BEGIN Data to use

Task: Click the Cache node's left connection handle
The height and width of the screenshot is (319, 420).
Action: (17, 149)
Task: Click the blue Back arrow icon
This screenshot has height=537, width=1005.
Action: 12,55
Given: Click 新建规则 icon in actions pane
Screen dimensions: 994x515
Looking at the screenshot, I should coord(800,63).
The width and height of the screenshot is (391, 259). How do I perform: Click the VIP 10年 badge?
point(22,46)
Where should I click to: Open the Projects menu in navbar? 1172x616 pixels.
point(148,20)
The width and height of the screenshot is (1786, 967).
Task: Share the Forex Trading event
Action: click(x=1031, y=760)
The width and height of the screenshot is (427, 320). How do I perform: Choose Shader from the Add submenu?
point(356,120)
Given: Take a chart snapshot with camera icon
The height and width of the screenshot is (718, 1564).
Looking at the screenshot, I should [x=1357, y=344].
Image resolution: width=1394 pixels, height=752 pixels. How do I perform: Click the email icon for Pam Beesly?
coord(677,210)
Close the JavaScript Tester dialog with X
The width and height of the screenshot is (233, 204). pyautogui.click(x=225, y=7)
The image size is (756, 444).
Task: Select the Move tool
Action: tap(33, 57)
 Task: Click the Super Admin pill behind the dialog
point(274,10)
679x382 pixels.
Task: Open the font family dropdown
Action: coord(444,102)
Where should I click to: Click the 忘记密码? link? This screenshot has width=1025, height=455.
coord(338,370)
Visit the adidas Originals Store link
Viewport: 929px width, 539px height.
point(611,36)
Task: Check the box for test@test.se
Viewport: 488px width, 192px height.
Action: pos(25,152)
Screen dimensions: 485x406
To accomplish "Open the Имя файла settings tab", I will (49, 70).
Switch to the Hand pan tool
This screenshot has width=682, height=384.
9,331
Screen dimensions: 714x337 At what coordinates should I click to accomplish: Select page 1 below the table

END Data to use

Copy each record from above without leaving any out.

Task: Click the Cache node's left connection handle
The height and width of the screenshot is (319, 420).
Action: (17, 149)
Task: Click the blue Back arrow icon
This screenshot has height=537, width=1005.
Action: 12,55
Given: Click 新建规则 icon in actions pane
Screen dimensions: 994x515
Looking at the screenshot, I should coord(800,63).
The width and height of the screenshot is (391, 259). How do I perform: Click the VIP 10年 badge?
point(22,46)
Where should I click to: Open the Projects menu in navbar? 1172x616 pixels.
point(148,20)
The width and height of the screenshot is (1786, 967).
Task: Share the Forex Trading event
Action: click(x=1031, y=760)
The width and height of the screenshot is (427, 320). How do I perform: Choose Shader from the Add submenu?
point(356,120)
Given: Take a chart snapshot with camera icon
The height and width of the screenshot is (718, 1564).
Looking at the screenshot, I should [x=1357, y=344].
Image resolution: width=1394 pixels, height=752 pixels. How do I perform: Click the email icon for Pam Beesly?
coord(677,210)
Close the JavaScript Tester dialog with X
The width and height of the screenshot is (233, 204). pyautogui.click(x=225, y=7)
The image size is (756, 444).
Task: Select the Move tool
Action: tap(33, 57)
 Task: Click the Super Admin pill behind the dialog
point(274,10)
679x382 pixels.
Task: Open the font family dropdown
Action: coord(444,102)
Where should I click to: Click the 忘记密码? link? This screenshot has width=1025, height=455.
coord(338,370)
Visit the adidas Originals Store link
Viewport: 929px width, 539px height.
point(611,36)
Task: Check the box for test@test.se
Viewport: 488px width, 192px height.
Action: pos(25,152)
Screen dimensions: 485x406
To accomplish "Open the Имя файла settings tab", I will (49, 70).
Switch to the Hand pan tool
This screenshot has width=682, height=384.
9,331
Screen dimensions: 714x337 At what coordinates should I click to accomplish: Select page 1 below the table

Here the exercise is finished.